Reply with every entry, repeated exactly as given.

-- MATERIAL PROVIDED follows --

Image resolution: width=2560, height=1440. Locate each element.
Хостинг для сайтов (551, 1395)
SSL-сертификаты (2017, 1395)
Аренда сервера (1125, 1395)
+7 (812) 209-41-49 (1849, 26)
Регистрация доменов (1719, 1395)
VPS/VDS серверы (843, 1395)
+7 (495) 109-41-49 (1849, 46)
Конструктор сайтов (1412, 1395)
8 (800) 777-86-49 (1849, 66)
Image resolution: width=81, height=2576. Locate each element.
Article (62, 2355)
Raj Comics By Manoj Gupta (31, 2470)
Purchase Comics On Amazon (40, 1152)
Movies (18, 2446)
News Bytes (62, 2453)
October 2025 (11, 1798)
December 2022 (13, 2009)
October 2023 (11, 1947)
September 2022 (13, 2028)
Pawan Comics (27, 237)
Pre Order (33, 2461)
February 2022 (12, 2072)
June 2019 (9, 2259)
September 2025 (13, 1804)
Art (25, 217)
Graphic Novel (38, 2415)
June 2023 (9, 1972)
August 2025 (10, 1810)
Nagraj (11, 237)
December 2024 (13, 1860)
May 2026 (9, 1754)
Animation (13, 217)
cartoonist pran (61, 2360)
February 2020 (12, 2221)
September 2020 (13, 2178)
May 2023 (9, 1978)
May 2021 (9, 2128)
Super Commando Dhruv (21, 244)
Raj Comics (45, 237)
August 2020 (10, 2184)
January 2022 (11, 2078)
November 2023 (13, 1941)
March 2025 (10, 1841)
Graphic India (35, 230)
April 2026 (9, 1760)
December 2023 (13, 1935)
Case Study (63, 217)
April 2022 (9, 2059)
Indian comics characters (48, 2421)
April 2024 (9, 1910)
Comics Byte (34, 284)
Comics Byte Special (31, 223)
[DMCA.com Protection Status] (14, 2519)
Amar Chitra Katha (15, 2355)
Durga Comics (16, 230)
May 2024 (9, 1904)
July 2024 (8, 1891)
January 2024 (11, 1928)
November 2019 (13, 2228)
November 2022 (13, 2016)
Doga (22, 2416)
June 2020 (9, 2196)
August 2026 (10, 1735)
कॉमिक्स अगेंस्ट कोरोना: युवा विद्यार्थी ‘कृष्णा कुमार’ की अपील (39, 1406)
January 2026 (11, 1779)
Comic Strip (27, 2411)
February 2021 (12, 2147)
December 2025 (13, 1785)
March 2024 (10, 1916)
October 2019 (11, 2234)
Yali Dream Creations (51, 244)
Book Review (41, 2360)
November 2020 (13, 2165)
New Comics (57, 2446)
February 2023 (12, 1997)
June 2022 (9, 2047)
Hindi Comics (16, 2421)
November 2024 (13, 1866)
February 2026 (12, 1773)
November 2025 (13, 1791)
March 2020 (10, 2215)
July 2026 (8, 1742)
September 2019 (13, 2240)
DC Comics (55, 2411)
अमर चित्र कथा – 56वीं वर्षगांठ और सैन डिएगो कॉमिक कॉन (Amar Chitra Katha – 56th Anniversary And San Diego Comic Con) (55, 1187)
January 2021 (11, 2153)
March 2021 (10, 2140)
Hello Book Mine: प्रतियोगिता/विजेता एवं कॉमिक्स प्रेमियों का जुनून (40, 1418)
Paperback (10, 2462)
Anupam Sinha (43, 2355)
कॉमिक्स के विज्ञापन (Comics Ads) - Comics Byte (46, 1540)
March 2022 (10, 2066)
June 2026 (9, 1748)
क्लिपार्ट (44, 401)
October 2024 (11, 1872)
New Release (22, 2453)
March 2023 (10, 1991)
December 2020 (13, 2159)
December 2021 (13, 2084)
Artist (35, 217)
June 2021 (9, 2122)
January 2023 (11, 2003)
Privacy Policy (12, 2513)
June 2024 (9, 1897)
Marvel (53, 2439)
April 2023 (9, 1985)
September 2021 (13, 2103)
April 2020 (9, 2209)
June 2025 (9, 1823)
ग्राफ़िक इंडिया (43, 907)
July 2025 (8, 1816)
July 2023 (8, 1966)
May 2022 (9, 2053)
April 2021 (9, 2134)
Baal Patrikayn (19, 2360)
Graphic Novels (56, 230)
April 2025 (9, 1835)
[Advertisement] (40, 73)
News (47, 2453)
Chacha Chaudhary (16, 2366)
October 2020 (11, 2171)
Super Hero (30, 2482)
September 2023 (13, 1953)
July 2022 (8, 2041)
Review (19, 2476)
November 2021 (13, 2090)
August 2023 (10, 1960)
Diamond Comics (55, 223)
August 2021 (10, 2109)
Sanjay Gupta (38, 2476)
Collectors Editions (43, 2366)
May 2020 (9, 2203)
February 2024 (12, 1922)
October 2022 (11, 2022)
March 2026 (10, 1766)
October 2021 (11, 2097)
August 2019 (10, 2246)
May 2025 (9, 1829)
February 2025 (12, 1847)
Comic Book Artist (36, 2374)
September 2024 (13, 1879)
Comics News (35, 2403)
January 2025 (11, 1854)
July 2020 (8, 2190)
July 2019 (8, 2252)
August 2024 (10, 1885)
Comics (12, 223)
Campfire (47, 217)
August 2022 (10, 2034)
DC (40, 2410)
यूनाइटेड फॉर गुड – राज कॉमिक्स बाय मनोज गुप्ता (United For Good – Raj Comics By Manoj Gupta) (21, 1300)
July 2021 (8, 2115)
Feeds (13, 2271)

-- MATERIAL PROVIDED concluded --

> _RESULT OF THE EXERCISE_:
Image resolution: width=2560, height=1440. Locate each element.
Хостинг для сайтов (551, 1395)
SSL-сертификаты (2017, 1395)
Аренда сервера (1125, 1395)
+7 (812) 209-41-49 (1849, 26)
Регистрация доменов (1719, 1395)
VPS/VDS серверы (843, 1395)
+7 (495) 109-41-49 (1849, 46)
Конструктор сайтов (1412, 1395)
8 (800) 777-86-49 (1849, 66)
Image resolution: width=81, height=2576. Locate each element.
Article (62, 2355)
Raj Comics By Manoj Gupta (31, 2470)
Purchase Comics On Amazon (40, 1152)
Movies (18, 2446)
News Bytes (62, 2453)
October 2025 (11, 1798)
December 2022 (13, 2009)
October 2023 (11, 1947)
September 2022 (13, 2028)
Pawan Comics (27, 237)
Pre Order (33, 2461)
February 2022 (12, 2072)
June 2019 (9, 2259)
September 2025 (13, 1804)
Art (25, 217)
Graphic Novel (38, 2415)
June 2023 (9, 1972)
August 2025 (10, 1810)
Nagraj (11, 237)
December 2024 (13, 1860)
May 2026 (9, 1754)
Animation (13, 217)
cartoonist pran (61, 2360)
February 2020 (12, 2221)
September 2020 (13, 2178)
May 2023 (9, 1978)
May 2021 (9, 2128)
Super Commando Dhruv (21, 244)
Raj Comics (45, 237)
August 2020 (10, 2184)
January 2022 (11, 2078)
November 2023 (13, 1941)
March 2025 (10, 1841)
Graphic India (35, 230)
April 2026 (9, 1760)
December 2023 (13, 1935)
Case Study (63, 217)
April 2022 (9, 2059)
Indian comics characters (48, 2421)
April 2024 (9, 1910)
Comics Byte (34, 284)
Comics Byte Special (31, 223)
[DMCA.com Protection Status] (14, 2519)
Amar Chitra Katha (15, 2355)
Durga Comics (16, 230)
May 2024 (9, 1904)
July 2024 (8, 1891)
January 2024 (11, 1928)
November 2019 (13, 2228)
November 2022 (13, 2016)
Doga (22, 2416)
June 2020 (9, 2196)
August 2026 (10, 1735)
कॉमिक्स अगेंस्ट कोरोना: युवा विद्यार्थी ‘कृष्णा कुमार’ की अपील (39, 1406)
January 2026 (11, 1779)
Comic Strip (27, 2411)
February 2021 (12, 2147)
December 2025 (13, 1785)
March 2024 (10, 1916)
October 2019 (11, 2234)
Yali Dream Creations (51, 244)
Book Review (41, 2360)
November 2020 (13, 2165)
New Comics (57, 2446)
February 2023 (12, 1997)
June 2022 (9, 2047)
Hindi Comics (16, 2421)
November 2024 (13, 1866)
February 2026 (12, 1773)
November 2025 (13, 1791)
March 2020 (10, 2215)
July 2026 (8, 1742)
September 2019 (13, 2240)
DC Comics (55, 2411)
अमर चित्र कथा – 56वीं वर्षगांठ और सैन डिएगो कॉमिक कॉन (Amar Chitra Katha – 56th Anniversary And San Diego Comic Con) (55, 1187)
January 2021 (11, 2153)
March 2021 (10, 2140)
Hello Book Mine: प्रतियोगिता/विजेता एवं कॉमिक्स प्रेमियों का जुनून (40, 1418)
Paperback (10, 2462)
Anupam Sinha (43, 2355)
कॉमिक्स के विज्ञापन (Comics Ads) - Comics Byte (46, 1540)
March 2022 (10, 2066)
June 2026 (9, 1748)
क्लिपार्ट (44, 401)
October 2024 (11, 1872)
New Release (22, 2453)
March 2023 (10, 1991)
December 2020 (13, 2159)
December 2021 (13, 2084)
Artist (35, 217)
June 2021 (9, 2122)
January 2023 (11, 2003)
Privacy Policy (12, 2513)
June 2024 (9, 1897)
Marvel (53, 2439)
April 2023 (9, 1985)
September 2021 (13, 2103)
April 2020 (9, 2209)
June 2025 (9, 1823)
ग्राफ़िक इंडिया (43, 907)
July 2025 (8, 1816)
July 2023 (8, 1966)
May 2022 (9, 2053)
April 2021 (9, 2134)
Baal Patrikayn (19, 2360)
Graphic Novels (56, 230)
April 2025 (9, 1835)
[Advertisement] (40, 73)
News (47, 2453)
Chacha Chaudhary (16, 2366)
October 2020 (11, 2171)
Super Hero (30, 2482)
September 2023 (13, 1953)
July 2022 (8, 2041)
Review (19, 2476)
November 2021 (13, 2090)
August 2023 (10, 1960)
Diamond Comics (55, 223)
August 2021 (10, 2109)
Sanjay Gupta (38, 2476)
Collectors Editions (43, 2366)
May 2020 (9, 2203)
February 2024 (12, 1922)
October 2022 (11, 2022)
March 2026 (10, 1766)
October 2021 (11, 2097)
August 2019 (10, 2246)
May 2025 (9, 1829)
February 2025 (12, 1847)
Comic Book Artist (36, 2374)
September 2024 (13, 1879)
Comics News (35, 2403)
January 2025 (11, 1854)
July 2020 (8, 2190)
July 2019 (8, 2252)
August 2024 (10, 1885)
Comics (12, 223)
Campfire (47, 217)
August 2022 (10, 2034)
DC (40, 2410)
यूनाइटेड फॉर गुड – राज कॉमिक्स बाय मनोज गुप्ता (United For Good – Raj Comics By Manoj Gupta) (21, 1300)
July 2021 (8, 2115)
Feeds (13, 2271)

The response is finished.